Here's my recent post to the W&M American Constitution Society blog, on "Mitigating the Filibuster." Without the Republicans' abuse of the Senate's arcane rules, President Obama would already have signed health care reform and climate change reform into law. Period.
As for the State of the Union last night, I thought it was an excellent speech. Obama made his priorities clear and reaffirmed his belief in the principles that we elected him for — that the American people are resilient, that Washington must change the way it governs, that we must end the war in Iraq, and that government must provide a better social safety net for the least among us. Since his election, a new priority has emerged of necessity: that government must do a better job of regulating the financial system. Our growth in the 2000s was largely the result of speculation and the housing bubble.

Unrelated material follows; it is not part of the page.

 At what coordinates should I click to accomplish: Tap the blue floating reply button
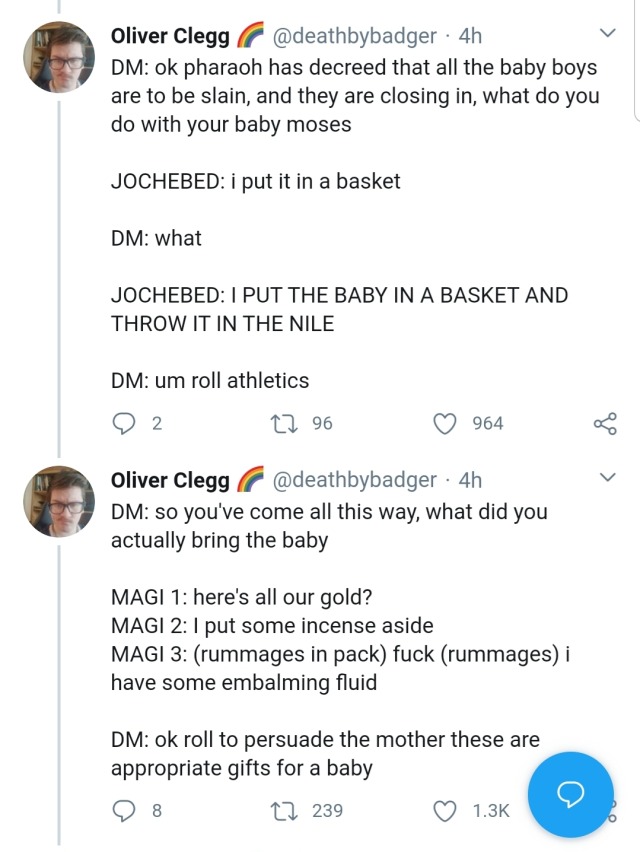(x=570, y=795)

The growth went largely unnoticed for the average American, who saw his wages decline during that period. We can't keep building on a house of sand. He was also right to say that without the stimulus package, we would be in much, much worse shape than we are today.
I disagreed with him on a few points. A three-year spending freeze on discretionary spending is unrealistic, won't do much to cut the deficit, and is essentially pandering to the Blue Dogs in the House. He basically quoted that part from a speech that John Boehner gave last year, but I'm sure Republicans will still find a way to criticize him for it. He's also wrong about the Citizens United decision, the one that allows corporate spending on campaigns. The outcome's going to be bad, at least in the near term, but you can't criticize a Supreme Court decision simply because you don't like the outcome. The conservative justices got the law right — the First Amendment protects the right of people who incorporate to speak about political candidates. Any legislation that Congress passes in response will be a waste of time, and will probably get struck down.
I found the reaction of the Republicans to a few key parts of the speech absolutely amazing. They paint Obama as a tax and spend liberal but when he said — quite truthfully — that his administration has not raised taxes once, but in fact has cut taxes 25 times, the Republicans sat on their hands. They don't like lower taxes? Hmm, that's funny. When he said that the biggest banks (not all the banks, just the ones that got TARP funds) should have to pay a fee until the rest of the bailout money is repaid, the Republicans sat on their hands. Really!?! The banks shouldn't have to repay the bailout money? Also, why do Senate Republicans (except Judd Gregg) oppose the creation of a bipartisan commission on reducing the federal deficit? I thought it was clear last night that Republicans will oppose Obama even if he proposes initiatives that are consistent with their ideology.
Also, he was right to tell Democrats not to "run for the hills" just because of the special election in Massachusetts. They do still have huge majorities and if they pass a jobs bill, and the economy keeps growing, they'll keep most of those majorities in November. He's also right to keep calling for more transparency. It's Congress that's sitting on its hands. They should post all earmark requests online, so that we know which members are increasing the deficit, by how much, and for which projects. And it's about time we repeal Don't Ask, Don't Tell. What a moronic policy, keeping people in the closet. Finally, health care reform will get done, as it should.